start Given data

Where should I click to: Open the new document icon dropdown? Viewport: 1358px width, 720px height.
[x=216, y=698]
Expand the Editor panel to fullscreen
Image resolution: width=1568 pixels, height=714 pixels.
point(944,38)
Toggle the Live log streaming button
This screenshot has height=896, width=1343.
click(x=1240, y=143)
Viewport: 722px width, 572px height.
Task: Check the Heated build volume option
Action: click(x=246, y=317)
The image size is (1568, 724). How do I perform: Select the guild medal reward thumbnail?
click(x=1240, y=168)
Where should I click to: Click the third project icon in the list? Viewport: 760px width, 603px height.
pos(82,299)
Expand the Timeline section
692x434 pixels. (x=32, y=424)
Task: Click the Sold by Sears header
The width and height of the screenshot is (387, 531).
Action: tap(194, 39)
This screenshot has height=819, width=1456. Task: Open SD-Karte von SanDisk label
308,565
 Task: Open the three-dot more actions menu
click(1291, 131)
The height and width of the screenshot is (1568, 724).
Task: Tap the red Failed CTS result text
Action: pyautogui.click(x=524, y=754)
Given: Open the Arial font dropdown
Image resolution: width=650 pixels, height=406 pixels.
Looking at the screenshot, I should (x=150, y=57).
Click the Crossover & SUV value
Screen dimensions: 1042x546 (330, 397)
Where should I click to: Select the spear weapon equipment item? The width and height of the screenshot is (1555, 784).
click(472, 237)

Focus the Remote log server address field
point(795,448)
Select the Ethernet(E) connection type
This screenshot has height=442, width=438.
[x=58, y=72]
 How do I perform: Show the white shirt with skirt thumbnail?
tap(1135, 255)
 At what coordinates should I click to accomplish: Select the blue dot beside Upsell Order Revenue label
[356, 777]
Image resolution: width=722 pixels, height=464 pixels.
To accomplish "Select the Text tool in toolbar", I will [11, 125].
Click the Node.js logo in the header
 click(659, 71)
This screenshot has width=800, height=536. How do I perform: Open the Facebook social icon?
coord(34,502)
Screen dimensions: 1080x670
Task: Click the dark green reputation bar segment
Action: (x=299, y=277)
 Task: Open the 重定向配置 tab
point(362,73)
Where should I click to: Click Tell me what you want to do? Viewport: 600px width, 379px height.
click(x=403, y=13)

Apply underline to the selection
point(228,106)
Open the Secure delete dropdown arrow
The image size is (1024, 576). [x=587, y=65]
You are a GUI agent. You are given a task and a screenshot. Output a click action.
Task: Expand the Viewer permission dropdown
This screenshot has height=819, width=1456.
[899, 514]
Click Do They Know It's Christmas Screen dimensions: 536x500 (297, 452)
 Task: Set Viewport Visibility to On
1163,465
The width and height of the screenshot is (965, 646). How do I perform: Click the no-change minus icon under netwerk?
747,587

end Given data

Task brief: Copy out all of the material above word for word, keeping every line in its original order.

Output of the exercise:
Where should I click to: Open the new document icon dropdown? Viewport: 1358px width, 720px height.
[x=216, y=698]
Expand the Editor panel to fullscreen
Image resolution: width=1568 pixels, height=714 pixels.
point(944,38)
Toggle the Live log streaming button
This screenshot has height=896, width=1343.
click(x=1240, y=143)
Viewport: 722px width, 572px height.
Task: Check the Heated build volume option
Action: click(x=246, y=317)
The image size is (1568, 724). How do I perform: Select the guild medal reward thumbnail?
click(x=1240, y=168)
Where should I click to: Click the third project icon in the list? Viewport: 760px width, 603px height.
pos(82,299)
Expand the Timeline section
692x434 pixels. (x=32, y=424)
Task: Click the Sold by Sears header
The width and height of the screenshot is (387, 531).
Action: tap(194, 39)
This screenshot has height=819, width=1456. Task: Open SD-Karte von SanDisk label
308,565
 Task: Open the three-dot more actions menu
click(1291, 131)
The height and width of the screenshot is (1568, 724).
Task: Tap the red Failed CTS result text
Action: pyautogui.click(x=524, y=754)
Given: Open the Arial font dropdown
Image resolution: width=650 pixels, height=406 pixels.
Looking at the screenshot, I should (x=150, y=57).
Click the Crossover & SUV value
Screen dimensions: 1042x546 (330, 397)
Where should I click to: Select the spear weapon equipment item? The width and height of the screenshot is (1555, 784).
click(472, 237)

Focus the Remote log server address field
point(795,448)
Select the Ethernet(E) connection type
This screenshot has height=442, width=438.
[x=58, y=72]
 How do I perform: Show the white shirt with skirt thumbnail?
tap(1135, 255)
 At what coordinates should I click to accomplish: Select the blue dot beside Upsell Order Revenue label
[356, 777]
Image resolution: width=722 pixels, height=464 pixels.
To accomplish "Select the Text tool in toolbar", I will [11, 125].
Click the Node.js logo in the header
 click(659, 71)
This screenshot has width=800, height=536. How do I perform: Open the Facebook social icon?
coord(34,502)
Screen dimensions: 1080x670
Task: Click the dark green reputation bar segment
Action: (x=299, y=277)
 Task: Open the 重定向配置 tab
point(362,73)
Where should I click to: Click Tell me what you want to do? Viewport: 600px width, 379px height.
click(x=403, y=13)

Apply underline to the selection
point(228,106)
Open the Secure delete dropdown arrow
The image size is (1024, 576). [x=587, y=65]
You are a GUI agent. You are given a task and a screenshot. Output a click action.
Task: Expand the Viewer permission dropdown
This screenshot has height=819, width=1456.
[899, 514]
Click Do They Know It's Christmas Screen dimensions: 536x500 (297, 452)
 Task: Set Viewport Visibility to On
1163,465
The width and height of the screenshot is (965, 646). How do I perform: Click the no-change minus icon under netwerk?
747,587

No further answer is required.